§ Record extracts:
──────────

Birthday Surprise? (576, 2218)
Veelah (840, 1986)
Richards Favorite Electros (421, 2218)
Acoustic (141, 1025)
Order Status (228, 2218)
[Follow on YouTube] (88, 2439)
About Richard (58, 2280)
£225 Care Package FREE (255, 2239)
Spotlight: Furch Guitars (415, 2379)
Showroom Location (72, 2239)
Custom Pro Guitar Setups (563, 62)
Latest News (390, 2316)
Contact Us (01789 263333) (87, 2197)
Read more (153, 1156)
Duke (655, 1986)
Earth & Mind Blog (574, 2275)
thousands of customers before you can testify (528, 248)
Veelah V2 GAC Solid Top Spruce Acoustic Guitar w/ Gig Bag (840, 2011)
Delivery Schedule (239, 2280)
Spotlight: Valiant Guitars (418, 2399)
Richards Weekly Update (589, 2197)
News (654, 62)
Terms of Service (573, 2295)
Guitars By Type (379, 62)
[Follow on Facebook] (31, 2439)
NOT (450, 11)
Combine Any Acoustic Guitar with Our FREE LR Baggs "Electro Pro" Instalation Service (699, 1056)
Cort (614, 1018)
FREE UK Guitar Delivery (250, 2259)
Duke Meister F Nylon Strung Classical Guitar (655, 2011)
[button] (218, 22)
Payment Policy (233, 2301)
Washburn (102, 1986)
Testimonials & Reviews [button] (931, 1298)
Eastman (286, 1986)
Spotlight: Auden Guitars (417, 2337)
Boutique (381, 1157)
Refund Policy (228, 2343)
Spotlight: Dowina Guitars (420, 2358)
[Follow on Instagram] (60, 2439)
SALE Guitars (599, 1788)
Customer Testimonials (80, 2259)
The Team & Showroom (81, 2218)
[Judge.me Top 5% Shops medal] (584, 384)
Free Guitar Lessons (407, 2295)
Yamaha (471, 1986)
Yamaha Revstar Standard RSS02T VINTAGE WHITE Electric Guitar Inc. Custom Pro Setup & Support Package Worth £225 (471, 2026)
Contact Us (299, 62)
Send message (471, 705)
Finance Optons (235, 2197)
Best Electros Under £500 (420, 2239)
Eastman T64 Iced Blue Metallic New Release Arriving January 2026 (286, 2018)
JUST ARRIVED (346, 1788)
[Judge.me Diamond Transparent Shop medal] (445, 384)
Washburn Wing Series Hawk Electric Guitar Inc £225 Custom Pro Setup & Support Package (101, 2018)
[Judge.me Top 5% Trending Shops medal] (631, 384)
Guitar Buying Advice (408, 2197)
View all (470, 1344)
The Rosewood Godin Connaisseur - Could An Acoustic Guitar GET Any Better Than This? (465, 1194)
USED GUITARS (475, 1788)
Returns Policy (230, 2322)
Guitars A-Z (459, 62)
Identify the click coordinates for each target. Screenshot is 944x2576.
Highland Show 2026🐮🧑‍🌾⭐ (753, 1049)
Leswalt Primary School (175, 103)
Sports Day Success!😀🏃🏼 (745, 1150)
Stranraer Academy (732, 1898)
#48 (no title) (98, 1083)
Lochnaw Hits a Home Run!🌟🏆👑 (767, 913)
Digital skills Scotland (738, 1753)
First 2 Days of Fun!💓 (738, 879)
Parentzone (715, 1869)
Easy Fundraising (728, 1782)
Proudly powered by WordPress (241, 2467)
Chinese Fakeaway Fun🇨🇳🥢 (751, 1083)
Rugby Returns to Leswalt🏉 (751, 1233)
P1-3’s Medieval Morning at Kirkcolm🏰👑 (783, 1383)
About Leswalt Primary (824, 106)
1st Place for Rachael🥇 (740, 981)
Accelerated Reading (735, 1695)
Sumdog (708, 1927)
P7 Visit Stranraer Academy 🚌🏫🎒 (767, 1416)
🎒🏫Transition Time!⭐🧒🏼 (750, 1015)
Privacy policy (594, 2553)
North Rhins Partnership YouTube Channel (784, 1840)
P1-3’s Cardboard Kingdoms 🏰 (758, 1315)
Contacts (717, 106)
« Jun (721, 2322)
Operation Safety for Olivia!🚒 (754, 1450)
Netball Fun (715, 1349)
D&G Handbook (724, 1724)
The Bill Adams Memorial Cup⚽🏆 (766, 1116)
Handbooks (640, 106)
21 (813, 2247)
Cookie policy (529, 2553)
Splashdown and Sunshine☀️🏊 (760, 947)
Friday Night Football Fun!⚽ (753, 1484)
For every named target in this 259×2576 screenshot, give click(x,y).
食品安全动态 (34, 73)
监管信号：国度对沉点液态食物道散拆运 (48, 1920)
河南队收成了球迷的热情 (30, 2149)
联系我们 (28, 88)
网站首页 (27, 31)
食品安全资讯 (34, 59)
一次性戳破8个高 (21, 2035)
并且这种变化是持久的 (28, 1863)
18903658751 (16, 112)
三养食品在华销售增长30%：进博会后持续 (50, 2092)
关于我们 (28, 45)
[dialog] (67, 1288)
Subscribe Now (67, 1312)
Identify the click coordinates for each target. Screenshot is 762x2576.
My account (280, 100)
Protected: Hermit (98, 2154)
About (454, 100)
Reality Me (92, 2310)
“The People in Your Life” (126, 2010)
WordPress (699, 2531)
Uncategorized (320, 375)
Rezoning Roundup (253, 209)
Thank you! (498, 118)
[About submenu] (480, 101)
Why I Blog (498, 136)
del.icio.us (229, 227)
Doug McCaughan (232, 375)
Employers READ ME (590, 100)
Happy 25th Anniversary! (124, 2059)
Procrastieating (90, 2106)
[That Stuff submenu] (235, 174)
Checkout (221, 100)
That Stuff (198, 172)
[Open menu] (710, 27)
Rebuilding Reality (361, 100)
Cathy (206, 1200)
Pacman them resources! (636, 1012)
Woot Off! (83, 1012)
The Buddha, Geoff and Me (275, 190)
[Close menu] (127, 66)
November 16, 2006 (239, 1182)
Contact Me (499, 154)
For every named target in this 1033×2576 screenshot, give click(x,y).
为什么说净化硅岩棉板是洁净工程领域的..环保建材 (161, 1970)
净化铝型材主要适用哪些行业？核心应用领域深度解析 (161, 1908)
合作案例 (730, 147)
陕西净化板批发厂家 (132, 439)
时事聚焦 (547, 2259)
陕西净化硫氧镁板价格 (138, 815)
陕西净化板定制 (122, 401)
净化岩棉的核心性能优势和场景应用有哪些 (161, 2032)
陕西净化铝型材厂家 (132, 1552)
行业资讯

──────────

§ What you should do:
Only lines with the word "Service" are wanted. Find and copy them from the records above.

§ Written reply:
Terms of Service (573, 2295)
Combine Any Acoustic Guitar with Our FREE LR Baggs "Electro Pro" Instalation Service (699, 1056)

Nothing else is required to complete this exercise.